Полицейские, давясь от смеха, схватили арестованного за руки и поволокли его к корзине-лифту. Больше Рассольникова не били, однако синяков на ногах потом обнаружилось предостаточно — стукался коленями и щиколотками о каждый .порог и камень. О бортик глайдера его ударили с особенным удовольствием.
…Доставили Платона в городское полицейское управление — как-никак птица высокого полета. Одежду ему вернули — за исключением шляпы, которая кому-то приглянулась. Трость была конфискована как холодное оружие.
Куча денег понадобилась, чтобы доказать: Рассольников не стрелял в Агурайца из бластера. Для этого, во-первых, требовалось переписать протокол задержания, ведь там написано черным по белому: «В руках у задержанного находился карманный бластер системы „Магнум“». А теперь будет: «При обыске задержанного не обнаружено ни огнестрельного, ни лучевого оружия». Во-вторых, нужно было забрать этот самый, испятнанный Платоновыми отпечатками бластер из хранилища вещдоков и вычеркнуть из книги учета. Платон сидел на табурете перед столом, заваленным бумагами. Похоже, их не трогали годами.
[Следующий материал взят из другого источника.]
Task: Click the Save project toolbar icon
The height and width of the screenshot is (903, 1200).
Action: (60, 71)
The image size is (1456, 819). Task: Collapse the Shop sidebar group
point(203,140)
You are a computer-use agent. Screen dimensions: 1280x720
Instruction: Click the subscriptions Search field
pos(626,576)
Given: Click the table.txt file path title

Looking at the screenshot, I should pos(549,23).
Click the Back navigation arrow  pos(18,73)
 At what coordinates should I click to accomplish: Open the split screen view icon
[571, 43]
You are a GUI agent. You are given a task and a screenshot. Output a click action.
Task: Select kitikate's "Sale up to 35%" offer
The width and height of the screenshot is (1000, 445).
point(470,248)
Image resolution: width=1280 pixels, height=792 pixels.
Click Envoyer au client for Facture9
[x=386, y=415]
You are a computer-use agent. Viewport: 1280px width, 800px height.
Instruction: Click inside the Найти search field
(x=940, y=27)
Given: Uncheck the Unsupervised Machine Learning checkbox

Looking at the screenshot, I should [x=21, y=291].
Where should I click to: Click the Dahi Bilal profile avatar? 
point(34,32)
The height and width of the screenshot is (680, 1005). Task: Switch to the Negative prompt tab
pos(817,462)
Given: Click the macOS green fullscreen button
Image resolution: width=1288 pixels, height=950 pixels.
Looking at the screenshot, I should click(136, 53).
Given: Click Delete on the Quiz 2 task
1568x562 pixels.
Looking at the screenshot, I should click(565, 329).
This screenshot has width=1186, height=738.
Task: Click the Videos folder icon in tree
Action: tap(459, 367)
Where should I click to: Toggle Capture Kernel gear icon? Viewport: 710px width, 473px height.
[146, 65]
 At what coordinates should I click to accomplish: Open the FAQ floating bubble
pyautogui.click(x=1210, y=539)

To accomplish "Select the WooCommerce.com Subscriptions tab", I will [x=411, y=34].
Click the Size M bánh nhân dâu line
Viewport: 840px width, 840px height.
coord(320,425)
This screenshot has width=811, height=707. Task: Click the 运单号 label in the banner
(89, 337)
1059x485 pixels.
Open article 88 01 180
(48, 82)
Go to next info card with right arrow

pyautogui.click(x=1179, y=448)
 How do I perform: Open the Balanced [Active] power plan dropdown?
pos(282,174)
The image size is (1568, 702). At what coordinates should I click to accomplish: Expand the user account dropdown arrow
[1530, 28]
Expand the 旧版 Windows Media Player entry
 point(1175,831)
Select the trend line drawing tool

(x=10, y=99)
Руки у археолога уже были свободны, но от наручников остались болезненные следы. И Рассольников растирал запястья, убеждая себя, что самое худшее позади.
Дождавшись звонка из банка и убедившись, что деньги переведены в «Фонд вдов и сирот», инспектор с ухмылкой почиркал в протоколе, встал из-за стола и, вобрав .живот и расправив плечи, двинулся к вышестоящему начальству. Остальные инспекторы, располагавшиеся за точно такими же столами-свалками, с любопытством поглядывали на богатого арестанта.
Через несколько минут инспектор вернулся. По лицу его трудно было что-либо прочитать.
— Пошли, — объявил он. — Господин комиссар желает с тобой поговорить.
Кабинет полицейского комиссара походил на небольшой музей, а сам комиссар — на его экспонат.
Полки стеллажей ломились от всевозможных кубков, ваз и статуэток — все из золота, серебра и платины, на стенах висели золотые медали размером с тарелку, антикварное оружие в усыпанных каменьями ножнах и внушительного вида почетные грамоты в золоченых рамах.
— Можешь идти, — приказал комиссар инспектору.
Тот, заметно помрачнев, отправился в коридор. Увешанный сияющими в свете ламп орденами, аксельбантами и знаками различий толстяк поднялся из-за роскошного письменного стола, который был украшен сказочными башнями из золота и слоновой кости. Прошелся по кабинету, довольно потирая руки. Платон стоял у дверей.
— Садитесь, господин Рассольников, — любезным тоном предложил комиссар и указал на стул, стоящий посреди кабинета.
Археолог сел. Сиденье было жесткое, а спинка слишком выгибалась назад — типичный стул для подчиненных.
— В грязную историю вы вляпались, любезнейший, — покровительственно похлопав Рассольникова по плечу, изрек бочаец. — Просто на редкость грязную. Впрочем, археологи вечно копаются в дерьме. — Очевидно, это была шутка, ибо комиссар затрясся от хохота.
— Меня вляпали в историю, — твердо поправил его Платон. — И вы это прекрасно знаете.